Part of a data file

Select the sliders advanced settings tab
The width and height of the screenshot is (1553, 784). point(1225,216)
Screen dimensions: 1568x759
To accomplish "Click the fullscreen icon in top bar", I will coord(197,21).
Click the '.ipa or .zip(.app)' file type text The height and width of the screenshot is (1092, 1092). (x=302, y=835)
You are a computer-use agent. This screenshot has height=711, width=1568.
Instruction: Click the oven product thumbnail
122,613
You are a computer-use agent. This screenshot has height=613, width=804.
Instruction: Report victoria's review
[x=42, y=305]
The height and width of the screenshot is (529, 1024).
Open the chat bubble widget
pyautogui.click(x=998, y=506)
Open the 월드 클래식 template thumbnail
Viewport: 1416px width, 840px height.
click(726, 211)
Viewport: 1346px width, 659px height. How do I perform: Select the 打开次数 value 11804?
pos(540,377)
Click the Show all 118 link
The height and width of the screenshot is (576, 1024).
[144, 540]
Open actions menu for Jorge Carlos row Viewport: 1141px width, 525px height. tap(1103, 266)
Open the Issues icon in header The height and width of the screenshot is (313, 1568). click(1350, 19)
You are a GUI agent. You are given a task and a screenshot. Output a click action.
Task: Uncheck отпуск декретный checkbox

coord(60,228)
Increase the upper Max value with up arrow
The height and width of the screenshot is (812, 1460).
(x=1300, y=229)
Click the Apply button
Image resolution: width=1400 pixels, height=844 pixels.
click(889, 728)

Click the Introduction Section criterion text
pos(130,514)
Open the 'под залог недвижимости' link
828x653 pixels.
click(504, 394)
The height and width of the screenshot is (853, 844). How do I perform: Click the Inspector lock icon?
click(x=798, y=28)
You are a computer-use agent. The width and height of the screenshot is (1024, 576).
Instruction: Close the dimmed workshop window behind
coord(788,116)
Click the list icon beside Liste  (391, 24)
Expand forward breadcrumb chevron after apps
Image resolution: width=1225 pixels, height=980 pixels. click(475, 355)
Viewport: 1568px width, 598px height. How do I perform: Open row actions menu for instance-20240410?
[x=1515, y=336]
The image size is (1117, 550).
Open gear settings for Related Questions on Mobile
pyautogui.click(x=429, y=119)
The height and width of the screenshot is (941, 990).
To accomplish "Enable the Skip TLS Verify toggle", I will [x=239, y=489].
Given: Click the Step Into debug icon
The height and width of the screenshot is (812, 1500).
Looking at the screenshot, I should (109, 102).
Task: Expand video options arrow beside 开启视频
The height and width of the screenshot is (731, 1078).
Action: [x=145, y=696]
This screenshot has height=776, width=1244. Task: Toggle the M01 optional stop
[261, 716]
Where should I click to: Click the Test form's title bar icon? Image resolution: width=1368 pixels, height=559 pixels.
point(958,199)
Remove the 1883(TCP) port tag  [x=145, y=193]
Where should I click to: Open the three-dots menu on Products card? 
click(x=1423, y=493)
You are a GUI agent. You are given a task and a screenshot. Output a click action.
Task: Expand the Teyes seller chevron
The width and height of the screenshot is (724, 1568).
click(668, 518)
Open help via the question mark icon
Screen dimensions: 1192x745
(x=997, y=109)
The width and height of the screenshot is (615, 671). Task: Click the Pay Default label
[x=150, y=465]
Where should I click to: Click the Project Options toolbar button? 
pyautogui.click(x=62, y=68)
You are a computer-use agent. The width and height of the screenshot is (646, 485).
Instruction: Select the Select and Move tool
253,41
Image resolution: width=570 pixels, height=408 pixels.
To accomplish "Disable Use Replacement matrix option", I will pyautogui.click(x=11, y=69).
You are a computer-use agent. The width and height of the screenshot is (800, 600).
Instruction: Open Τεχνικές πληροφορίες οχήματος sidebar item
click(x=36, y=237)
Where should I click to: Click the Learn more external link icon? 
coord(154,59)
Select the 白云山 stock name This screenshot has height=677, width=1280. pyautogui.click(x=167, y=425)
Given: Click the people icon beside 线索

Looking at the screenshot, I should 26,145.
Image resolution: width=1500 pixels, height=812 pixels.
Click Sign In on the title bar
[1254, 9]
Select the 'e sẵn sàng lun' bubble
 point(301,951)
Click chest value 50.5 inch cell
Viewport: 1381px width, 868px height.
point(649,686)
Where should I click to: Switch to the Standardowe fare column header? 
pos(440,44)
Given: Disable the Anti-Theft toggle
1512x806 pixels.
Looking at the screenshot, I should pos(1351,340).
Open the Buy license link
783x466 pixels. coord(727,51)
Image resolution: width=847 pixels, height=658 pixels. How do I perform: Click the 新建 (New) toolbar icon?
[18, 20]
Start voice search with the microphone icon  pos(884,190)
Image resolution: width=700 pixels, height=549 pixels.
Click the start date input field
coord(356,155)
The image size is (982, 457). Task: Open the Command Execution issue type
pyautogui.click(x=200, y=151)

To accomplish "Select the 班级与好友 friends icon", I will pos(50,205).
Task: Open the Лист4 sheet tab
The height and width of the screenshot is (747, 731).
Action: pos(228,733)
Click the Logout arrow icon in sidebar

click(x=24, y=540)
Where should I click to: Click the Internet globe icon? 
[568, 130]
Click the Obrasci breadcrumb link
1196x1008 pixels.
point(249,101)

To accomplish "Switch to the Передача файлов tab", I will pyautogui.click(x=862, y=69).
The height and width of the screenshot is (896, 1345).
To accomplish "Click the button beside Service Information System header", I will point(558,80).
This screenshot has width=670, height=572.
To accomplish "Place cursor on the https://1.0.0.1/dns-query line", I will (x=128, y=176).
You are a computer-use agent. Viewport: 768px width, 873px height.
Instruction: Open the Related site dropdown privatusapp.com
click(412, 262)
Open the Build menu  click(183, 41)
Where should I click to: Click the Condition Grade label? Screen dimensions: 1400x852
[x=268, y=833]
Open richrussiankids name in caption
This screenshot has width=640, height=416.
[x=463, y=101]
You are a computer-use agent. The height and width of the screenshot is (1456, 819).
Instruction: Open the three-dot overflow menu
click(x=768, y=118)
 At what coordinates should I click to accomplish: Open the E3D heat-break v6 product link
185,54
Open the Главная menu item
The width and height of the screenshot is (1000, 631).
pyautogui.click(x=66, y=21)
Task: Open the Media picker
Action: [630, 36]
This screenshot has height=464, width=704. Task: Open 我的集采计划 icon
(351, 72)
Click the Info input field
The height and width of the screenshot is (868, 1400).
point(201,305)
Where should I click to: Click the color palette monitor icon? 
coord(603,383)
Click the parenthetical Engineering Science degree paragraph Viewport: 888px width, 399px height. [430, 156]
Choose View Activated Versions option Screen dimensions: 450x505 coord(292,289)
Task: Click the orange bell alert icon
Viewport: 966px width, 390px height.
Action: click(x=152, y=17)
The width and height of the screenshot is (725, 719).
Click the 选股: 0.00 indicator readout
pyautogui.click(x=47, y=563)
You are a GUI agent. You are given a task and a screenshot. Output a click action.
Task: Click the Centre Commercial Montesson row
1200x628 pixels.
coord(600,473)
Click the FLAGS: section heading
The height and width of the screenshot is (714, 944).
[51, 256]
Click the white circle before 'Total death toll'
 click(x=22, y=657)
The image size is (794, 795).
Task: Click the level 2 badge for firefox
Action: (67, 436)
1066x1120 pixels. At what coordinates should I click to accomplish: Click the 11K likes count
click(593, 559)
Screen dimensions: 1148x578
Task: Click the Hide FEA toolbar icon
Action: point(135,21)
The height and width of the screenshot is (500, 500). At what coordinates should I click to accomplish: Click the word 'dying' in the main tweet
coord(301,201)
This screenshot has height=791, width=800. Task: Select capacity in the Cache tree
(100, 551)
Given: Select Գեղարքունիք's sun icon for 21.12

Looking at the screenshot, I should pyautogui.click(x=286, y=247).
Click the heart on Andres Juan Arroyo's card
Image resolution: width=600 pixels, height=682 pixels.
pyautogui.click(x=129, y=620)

• [What is expected] Reproduce every one of the lines above verbatim.

• [In response]
Select the sliders advanced settings tab
The width and height of the screenshot is (1553, 784). point(1225,216)
Screen dimensions: 1568x759
To accomplish "Click the fullscreen icon in top bar", I will coord(197,21).
Click the '.ipa or .zip(.app)' file type text The height and width of the screenshot is (1092, 1092). (x=302, y=835)
You are a computer-use agent. This screenshot has height=711, width=1568.
Instruction: Click the oven product thumbnail
122,613
You are a computer-use agent. This screenshot has height=613, width=804.
Instruction: Report victoria's review
[x=42, y=305]
The height and width of the screenshot is (529, 1024).
Open the chat bubble widget
pyautogui.click(x=998, y=506)
Open the 월드 클래식 template thumbnail
Viewport: 1416px width, 840px height.
click(726, 211)
Viewport: 1346px width, 659px height. How do I perform: Select the 打开次数 value 11804?
pos(540,377)
Click the Show all 118 link
The height and width of the screenshot is (576, 1024).
[144, 540]
Open actions menu for Jorge Carlos row Viewport: 1141px width, 525px height. tap(1103, 266)
Open the Issues icon in header The height and width of the screenshot is (313, 1568). click(1350, 19)
You are a GUI agent. You are given a task and a screenshot. Output a click action.
Task: Uncheck отпуск декретный checkbox

coord(60,228)
Increase the upper Max value with up arrow
The height and width of the screenshot is (812, 1460).
(x=1300, y=229)
Click the Apply button
Image resolution: width=1400 pixels, height=844 pixels.
click(889, 728)

Click the Introduction Section criterion text
pos(130,514)
Open the 'под залог недвижимости' link
828x653 pixels.
click(504, 394)
The height and width of the screenshot is (853, 844). How do I perform: Click the Inspector lock icon?
click(x=798, y=28)
You are a computer-use agent. The width and height of the screenshot is (1024, 576).
Instruction: Close the dimmed workshop window behind
coord(788,116)
Click the list icon beside Liste  (391, 24)
Expand forward breadcrumb chevron after apps
Image resolution: width=1225 pixels, height=980 pixels. click(475, 355)
Viewport: 1568px width, 598px height. How do I perform: Open row actions menu for instance-20240410?
[x=1515, y=336]
The image size is (1117, 550).
Open gear settings for Related Questions on Mobile
pyautogui.click(x=429, y=119)
The height and width of the screenshot is (941, 990).
To accomplish "Enable the Skip TLS Verify toggle", I will [x=239, y=489].
Given: Click the Step Into debug icon
The height and width of the screenshot is (812, 1500).
Looking at the screenshot, I should (109, 102).
Task: Expand video options arrow beside 开启视频
The height and width of the screenshot is (731, 1078).
Action: [x=145, y=696]
This screenshot has height=776, width=1244. Task: Toggle the M01 optional stop
[261, 716]
Where should I click to: Click the Test form's title bar icon? Image resolution: width=1368 pixels, height=559 pixels.
point(958,199)
Remove the 1883(TCP) port tag  [x=145, y=193]
Where should I click to: Open the three-dots menu on Products card? 
click(x=1423, y=493)
You are a GUI agent. You are given a task and a screenshot. Output a click action.
Task: Expand the Teyes seller chevron
The width and height of the screenshot is (724, 1568).
click(668, 518)
Open help via the question mark icon
Screen dimensions: 1192x745
(x=997, y=109)
The width and height of the screenshot is (615, 671). Task: Click the Pay Default label
[x=150, y=465]
Where should I click to: Click the Project Options toolbar button? 
pyautogui.click(x=62, y=68)
You are a computer-use agent. The width and height of the screenshot is (646, 485).
Instruction: Select the Select and Move tool
253,41
Image resolution: width=570 pixels, height=408 pixels.
To accomplish "Disable Use Replacement matrix option", I will pyautogui.click(x=11, y=69).
You are a computer-use agent. The width and height of the screenshot is (800, 600).
Instruction: Open Τεχνικές πληροφορίες οχήματος sidebar item
click(x=36, y=237)
Where should I click to: Click the Learn more external link icon? 
coord(154,59)
Select the 白云山 stock name This screenshot has height=677, width=1280. pyautogui.click(x=167, y=425)
Given: Click the people icon beside 线索

Looking at the screenshot, I should 26,145.
Image resolution: width=1500 pixels, height=812 pixels.
Click Sign In on the title bar
[1254, 9]
Select the 'e sẵn sàng lun' bubble
 point(301,951)
Click chest value 50.5 inch cell
Viewport: 1381px width, 868px height.
point(649,686)
Where should I click to: Switch to the Standardowe fare column header? 
pos(440,44)
Given: Disable the Anti-Theft toggle
1512x806 pixels.
Looking at the screenshot, I should pos(1351,340).
Open the Buy license link
783x466 pixels. coord(727,51)
Image resolution: width=847 pixels, height=658 pixels. How do I perform: Click the 新建 (New) toolbar icon?
[18, 20]
Start voice search with the microphone icon  pos(884,190)
Image resolution: width=700 pixels, height=549 pixels.
Click the start date input field
coord(356,155)
The image size is (982, 457). Task: Open the Command Execution issue type
pyautogui.click(x=200, y=151)

To accomplish "Select the 班级与好友 friends icon", I will pos(50,205).
Task: Open the Лист4 sheet tab
The height and width of the screenshot is (747, 731).
Action: pos(228,733)
Click the Logout arrow icon in sidebar

click(x=24, y=540)
Where should I click to: Click the Internet globe icon? 
[568, 130]
Click the Obrasci breadcrumb link
1196x1008 pixels.
point(249,101)

To accomplish "Switch to the Передача файлов tab", I will pyautogui.click(x=862, y=69).
The height and width of the screenshot is (896, 1345).
To accomplish "Click the button beside Service Information System header", I will point(558,80).
This screenshot has width=670, height=572.
To accomplish "Place cursor on the https://1.0.0.1/dns-query line", I will (x=128, y=176).
You are a computer-use agent. Viewport: 768px width, 873px height.
Instruction: Open the Related site dropdown privatusapp.com
click(412, 262)
Open the Build menu  click(183, 41)
Where should I click to: Click the Condition Grade label? Screen dimensions: 1400x852
[x=268, y=833]
Open richrussiankids name in caption
This screenshot has width=640, height=416.
[x=463, y=101]
You are a computer-use agent. The height and width of the screenshot is (1456, 819).
Instruction: Open the three-dot overflow menu
click(x=768, y=118)
 At what coordinates should I click to accomplish: Open the E3D heat-break v6 product link
185,54
Open the Главная menu item
The width and height of the screenshot is (1000, 631).
pyautogui.click(x=66, y=21)
Task: Open the Media picker
Action: [630, 36]
This screenshot has height=464, width=704. Task: Open 我的集采计划 icon
(351, 72)
Click the Info input field
The height and width of the screenshot is (868, 1400).
point(201,305)
Where should I click to: Click the color palette monitor icon? 
coord(603,383)
Click the parenthetical Engineering Science degree paragraph Viewport: 888px width, 399px height. [430, 156]
Choose View Activated Versions option Screen dimensions: 450x505 coord(292,289)
Task: Click the orange bell alert icon
Viewport: 966px width, 390px height.
Action: click(x=152, y=17)
The width and height of the screenshot is (725, 719).
Click the 选股: 0.00 indicator readout
pyautogui.click(x=47, y=563)
You are a GUI agent. You are given a task and a screenshot. Output a click action.
Task: Click the Centre Commercial Montesson row
1200x628 pixels.
coord(600,473)
Click the FLAGS: section heading
The height and width of the screenshot is (714, 944).
[51, 256]
Click the white circle before 'Total death toll'
 click(x=22, y=657)
The image size is (794, 795).
Task: Click the level 2 badge for firefox
Action: (67, 436)
1066x1120 pixels. At what coordinates should I click to accomplish: Click the 11K likes count
click(593, 559)
Screen dimensions: 1148x578
Task: Click the Hide FEA toolbar icon
Action: point(135,21)
The height and width of the screenshot is (500, 500). At what coordinates should I click to accomplish: Click the word 'dying' in the main tweet
coord(301,201)
This screenshot has height=791, width=800. Task: Select capacity in the Cache tree
(100, 551)
Given: Select Գեղարքունիք's sun icon for 21.12

Looking at the screenshot, I should pyautogui.click(x=286, y=247).
Click the heart on Andres Juan Arroyo's card
Image resolution: width=600 pixels, height=682 pixels.
pyautogui.click(x=129, y=620)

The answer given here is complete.